Unexpected role of the King

In chess, the only piece that cannot be captured is the King. If he loses, he dies. Checkmate: the king is dead. There is no coronation. No funeral, either. 

The Queen, on the other hand, can be captured. But in her prime she controls the board, sweeping all others before her. Sound familiar?

The role of the King during the game (most games, anyway) is strangely negative. Usually he squirrels himself away, trying to stay safe while his subjects mop up the opposing army. It is only in the endgame – if things go so far – that he emerges, marching up the board to avenge his lost subjects and, in the ideal scenario, winning the day with the help of one or two of the survivors.

He cannot win the game on his own. If his army is annihilated, he is helpless. The most he can hope for is a peace treaty. 

What about the other pieces? The Bishops are restricted to only half the number of squares on the board, which seems theologically sensible. No-one wants Bishops popping up everywhere in a haphazard sort of way, like ill-considered Knights. 

Rooks (you may think of them as castles, but they come from the Persian word for a chariot) shoot up and down, and from side to side, which can be dangerous. Pawns only go forwards, which I suppose is what you want from an army, but they are the only piece that can be promoted, becoming any other piece except – you guessed it – a King.
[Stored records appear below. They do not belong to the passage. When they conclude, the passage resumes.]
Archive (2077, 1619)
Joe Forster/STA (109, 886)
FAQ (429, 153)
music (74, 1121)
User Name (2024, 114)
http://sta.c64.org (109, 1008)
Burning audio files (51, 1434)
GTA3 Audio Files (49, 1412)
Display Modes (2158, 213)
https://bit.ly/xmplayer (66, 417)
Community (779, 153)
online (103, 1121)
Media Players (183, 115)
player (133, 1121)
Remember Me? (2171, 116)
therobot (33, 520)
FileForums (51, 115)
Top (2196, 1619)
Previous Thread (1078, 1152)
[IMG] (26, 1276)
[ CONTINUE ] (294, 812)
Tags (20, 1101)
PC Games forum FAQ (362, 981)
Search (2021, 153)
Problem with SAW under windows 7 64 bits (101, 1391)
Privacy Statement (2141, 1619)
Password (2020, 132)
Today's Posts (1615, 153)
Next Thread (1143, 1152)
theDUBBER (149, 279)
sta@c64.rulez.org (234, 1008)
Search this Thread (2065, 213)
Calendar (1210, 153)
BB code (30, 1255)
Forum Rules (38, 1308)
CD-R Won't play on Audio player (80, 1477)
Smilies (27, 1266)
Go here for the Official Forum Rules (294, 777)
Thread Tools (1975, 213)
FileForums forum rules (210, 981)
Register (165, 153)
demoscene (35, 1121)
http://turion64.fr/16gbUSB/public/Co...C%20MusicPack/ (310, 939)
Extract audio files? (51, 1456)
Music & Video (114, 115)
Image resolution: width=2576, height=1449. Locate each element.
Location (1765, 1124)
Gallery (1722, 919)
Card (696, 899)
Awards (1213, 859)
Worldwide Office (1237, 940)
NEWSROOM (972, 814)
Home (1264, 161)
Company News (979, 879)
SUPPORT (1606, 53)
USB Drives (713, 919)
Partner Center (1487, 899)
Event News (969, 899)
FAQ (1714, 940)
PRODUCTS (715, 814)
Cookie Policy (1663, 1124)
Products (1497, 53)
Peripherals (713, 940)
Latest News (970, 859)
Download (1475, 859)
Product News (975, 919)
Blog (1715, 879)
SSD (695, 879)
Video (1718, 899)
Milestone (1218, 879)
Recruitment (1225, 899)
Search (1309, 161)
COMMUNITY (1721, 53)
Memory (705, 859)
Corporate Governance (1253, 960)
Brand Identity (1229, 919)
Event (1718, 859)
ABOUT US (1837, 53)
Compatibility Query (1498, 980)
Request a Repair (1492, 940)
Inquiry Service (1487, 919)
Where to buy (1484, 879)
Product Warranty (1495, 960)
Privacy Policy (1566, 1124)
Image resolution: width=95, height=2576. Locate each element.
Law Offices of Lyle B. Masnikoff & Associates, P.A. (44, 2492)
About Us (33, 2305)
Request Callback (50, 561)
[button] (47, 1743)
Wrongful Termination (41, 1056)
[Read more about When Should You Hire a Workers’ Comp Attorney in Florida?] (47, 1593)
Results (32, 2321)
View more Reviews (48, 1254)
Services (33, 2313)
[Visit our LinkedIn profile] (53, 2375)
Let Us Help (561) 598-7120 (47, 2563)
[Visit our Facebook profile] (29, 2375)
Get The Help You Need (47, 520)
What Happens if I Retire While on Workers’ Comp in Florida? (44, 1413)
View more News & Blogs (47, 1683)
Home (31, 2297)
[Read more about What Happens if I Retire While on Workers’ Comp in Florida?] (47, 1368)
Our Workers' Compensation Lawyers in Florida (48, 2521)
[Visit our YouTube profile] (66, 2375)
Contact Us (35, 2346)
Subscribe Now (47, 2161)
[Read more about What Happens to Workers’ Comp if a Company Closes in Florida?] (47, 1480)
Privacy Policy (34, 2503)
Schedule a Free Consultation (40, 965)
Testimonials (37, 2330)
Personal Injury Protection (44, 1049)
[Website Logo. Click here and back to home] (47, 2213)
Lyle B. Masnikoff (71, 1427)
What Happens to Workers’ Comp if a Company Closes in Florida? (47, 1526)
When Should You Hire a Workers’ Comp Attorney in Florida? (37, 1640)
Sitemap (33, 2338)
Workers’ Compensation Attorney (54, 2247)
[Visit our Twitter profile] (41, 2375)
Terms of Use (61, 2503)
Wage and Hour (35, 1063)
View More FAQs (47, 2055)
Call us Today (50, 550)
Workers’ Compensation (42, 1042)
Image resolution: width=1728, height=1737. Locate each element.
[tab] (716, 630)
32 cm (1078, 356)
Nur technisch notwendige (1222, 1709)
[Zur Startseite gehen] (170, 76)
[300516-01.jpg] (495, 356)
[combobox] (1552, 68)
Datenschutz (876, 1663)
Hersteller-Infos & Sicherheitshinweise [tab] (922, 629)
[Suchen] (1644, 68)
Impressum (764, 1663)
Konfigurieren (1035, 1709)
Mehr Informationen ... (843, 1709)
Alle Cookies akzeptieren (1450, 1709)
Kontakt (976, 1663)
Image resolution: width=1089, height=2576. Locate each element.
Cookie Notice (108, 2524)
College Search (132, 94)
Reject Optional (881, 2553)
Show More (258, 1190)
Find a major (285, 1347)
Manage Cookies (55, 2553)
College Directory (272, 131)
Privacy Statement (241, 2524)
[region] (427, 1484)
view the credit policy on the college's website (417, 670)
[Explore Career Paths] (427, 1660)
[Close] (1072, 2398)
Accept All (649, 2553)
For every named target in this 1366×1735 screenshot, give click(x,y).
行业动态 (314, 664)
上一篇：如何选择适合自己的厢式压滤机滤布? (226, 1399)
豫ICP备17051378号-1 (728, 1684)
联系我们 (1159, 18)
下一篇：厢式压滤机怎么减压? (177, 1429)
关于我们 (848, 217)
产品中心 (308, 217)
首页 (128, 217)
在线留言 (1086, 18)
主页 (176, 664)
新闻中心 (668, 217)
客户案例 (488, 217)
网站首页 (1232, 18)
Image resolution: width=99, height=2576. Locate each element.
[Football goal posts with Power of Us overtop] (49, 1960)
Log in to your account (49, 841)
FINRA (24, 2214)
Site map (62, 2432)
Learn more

Just as well.

All this may come as a disappointment to Charles III, who is crowned this coming weekend. If he plays the game, we should expect him to hide away in a castle (or behind a chariot) for quite a long time while others get on with life and try to sort the country out. 

I feel this would be a Good Thing. If he emerges prematurely from hiding and tours the board, going to summits, interfering in tricky decisions and exposing himself to harm, he could come to rather rapid grief. So could those subjects who gather round trying to protect him. 

I am not suggesting he should stay at home till all his subjects get annihilated, of course; rather adopt a moderate, laid back approach and get a good rest at the same time. 

Somewhere like Balmoral, perhaps. Or Sandringham. You can get a good game of chess in Norfolk.